(EXCERPT TO READ begins)
They are not sure about the OEM xenon wiring plugs, so it is likely to be more work than just "plug & play". Which in my book is not "plug & play".
We just need some brave chap to give it a go and do a write up [smiley=book2.gif]


----------



## firediamonduk (Dec 24, 2013)

I bought a H1 upgrade kit from them and it was plug and play but i guess that just plugs into standard H1 connections, whereas you will have to plug the new ballast into the old ballast plug.

I should imagine it will be easy enough to fit and if someone orders one, it should be pretty obvious how much of a pain its going to be just by looking at it so should be able to return if no good.

I have not a bad word to say about them with my couple of dealings with them. I used Live Chat to talk to them about something which worked well rather than email as much quicker...


----------



## Takahashi (Oct 30, 2016)

Darryl_1983 said:


> The lights at present are probably the worst i've ever had. I'm coming from a clio 182 which has Xenon and was only 2 years younger. But the 200 mile drive home from collecting the car had me questioning whether the lights were even on at all. I ended up having to stop and double check


This

Admitidly, mine were out of balance, but once I raised them, I was really dissapointed, as my 172 clio had amazing lights, and the HID kits ive stuck on my bikes have always been ace


----------



## Darryl_1983 (Dec 6, 2016)

I got the same response from HIDS4U, which i was pretty disappointed with to be honest. Especially since there website directs me towards that kit for my car and it's advertised as being plug and play. Plus it's double the price compared to some other on eBay.

I found this link through a quick search on google though, that might help (i've not read through it yet, and never attempted something like this before):

http://www.audiforums.com/forum/audi-tt ... st-124571/


----------



## Darryl_1983 (Dec 6, 2016)

Finally got this issue sorted last week. Glad i didn't waste my money on the 55W conversion kit.

Problem was that the cheapo chinese non branded bulbs had burnt out the reflective coating on the inside of the projectors. So even though i'd installed the Osram Nightbreakers and everything was working correctly, the bulbs were actually quite bright, the issue was the light wasn't being reflected forwards.

Few pictures of the inside of the projectors:






The inside face should be a mirrored chrome to reflect the light, you can see this is completely burnt out.

I got in touch with T8ups (EM Tuning Lighting) on the audi-sport forum, who advised this was probably the issue, and sourced me some replacement projectors from a RS4, also had a clear lens upgrade fitted to give an extra 30% light.
(EXCERPT TO READ ends)
TASKS:
1. Do these statements agree with the headlight thread? Answer yes or no for each, and quote the words from the thread that decide it.
(a) firediamonduk's H1 upgrade kit was plug and play.
(b) Darryl_1983 bought the 55W conversion kit.
(c) The clear lens upgrade was said to give an extra 30% light.
2. Can you resume the headlight thread, writing on from its last sentence?
(EXCERPTED DATA begins)
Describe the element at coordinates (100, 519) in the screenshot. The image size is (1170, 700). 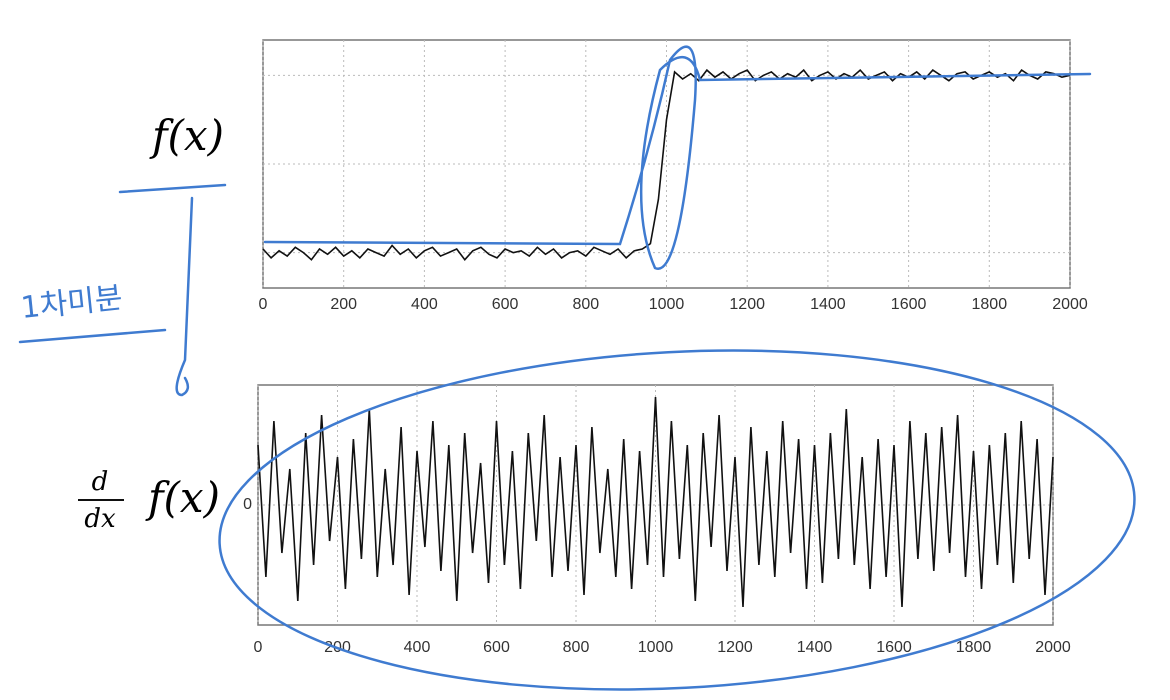
I see `y-label-denominator: dx` at that location.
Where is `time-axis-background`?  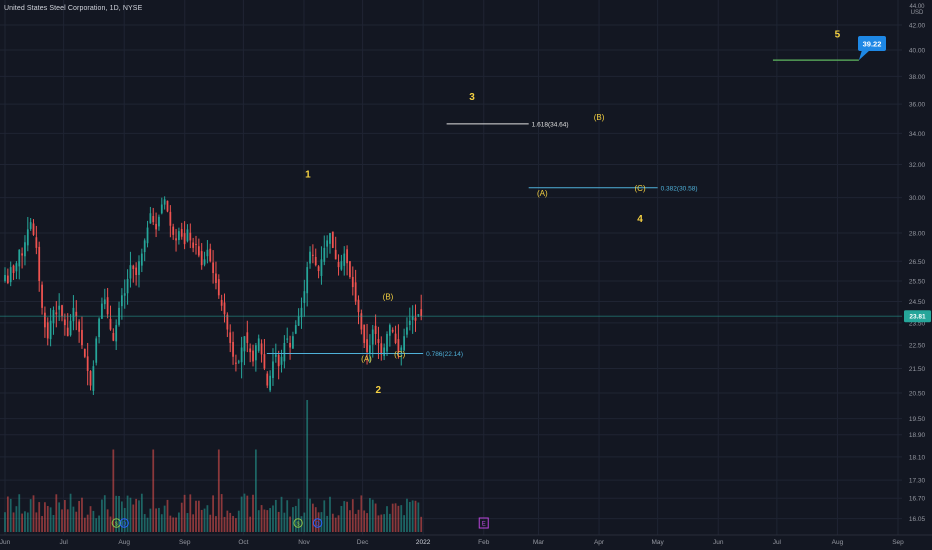 time-axis-background is located at coordinates (466, 542).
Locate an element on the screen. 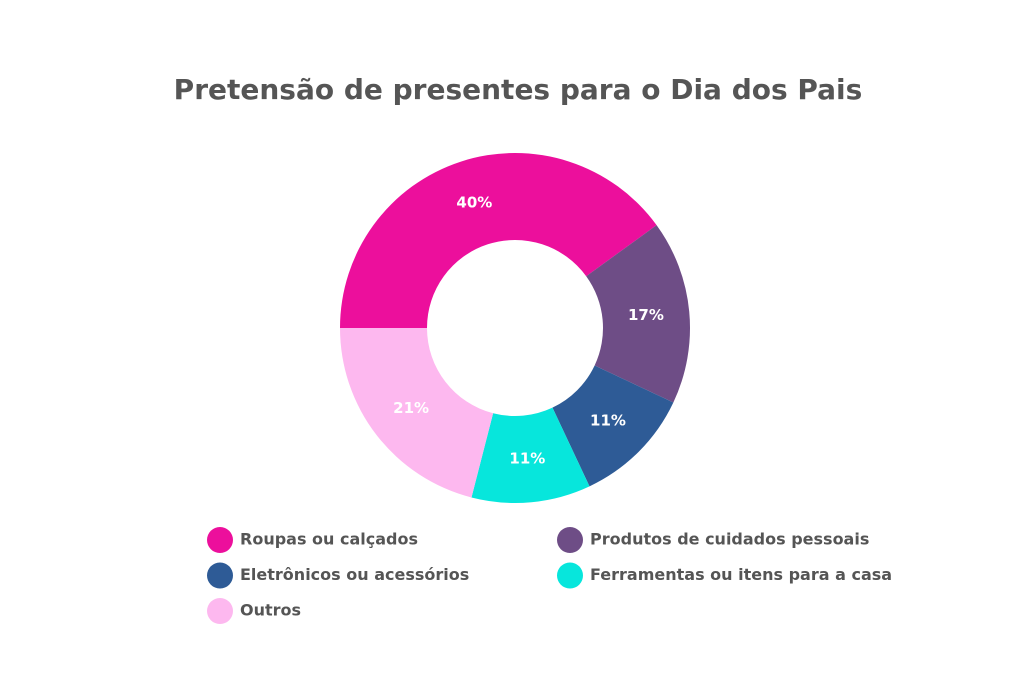  legend-label: Produtos de cuidados pessoais is located at coordinates (730, 540).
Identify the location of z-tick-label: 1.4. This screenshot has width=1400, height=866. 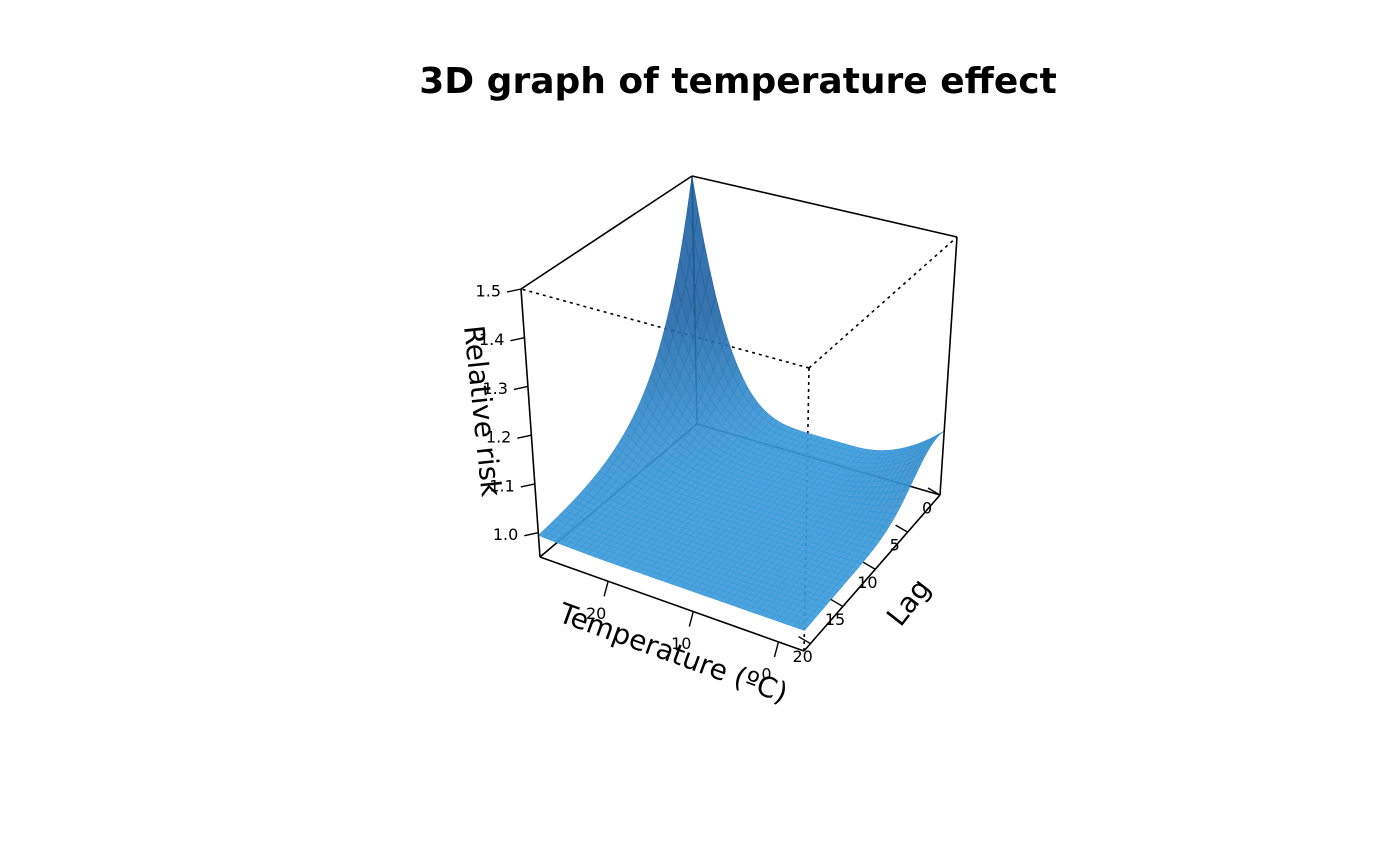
(EXCERPTED DATA ends)
RESULTS OF THE TASKS:
1.
(a) Yes: "I bought a H1 upgrade kit from them and it was plug and play"
(b) No: "Glad i didn't waste my money on the 55W conversion kit."
(c) Yes: "also had a clear lens upgrade fitted to give an extra 30% light."

2.
Basically i've gone from the worst headlights i've ever had (dangerously bad in fact), to the best headlights by some distance. The RS4 projectors are also Bi-Xenon, so are wired up to the high beam. Couldn't be happier with this setup to be honest.

I'll update the thread or create another thread with more detail and before and after night time shots showing the improvement from inside the car, once i've managed to get a decent after shot.


----------



## jhoneyman (Aug 8, 2012)

Darryl_1983 said:


> Finally got this issue sorted last week. Glad i didn't waste my money on the 55W conversion kit.
> 
> Problem was that the cheapo chinese non branded bulbs had burnt out the reflective coating on the inside of the projectors. So even though i'd installed the Osram Nightbreakers and everything was working correctly, the bulbs were actually quite bright, the issue was the light wasn't being reflected forwards.
> 
> ...


Hi,
Any chance these photos can be "reactivated"? I am having a similar issue and now looking at the reflector as the main issue.


----------



## RobLE (Mar 20, 2005)

The Xenon lights on my 3.2 are also pretty poor - I'm sure they never used to be as bad as they are now (dipped, ok on main beam). Put new bulbs in - waste of money as they made no difference, recently had them polished and there is some improvement but still not great.

Around town it looks like I don't have my lights on at all and if a car comes the other way on a A or B road, it's awful, when I have to dip!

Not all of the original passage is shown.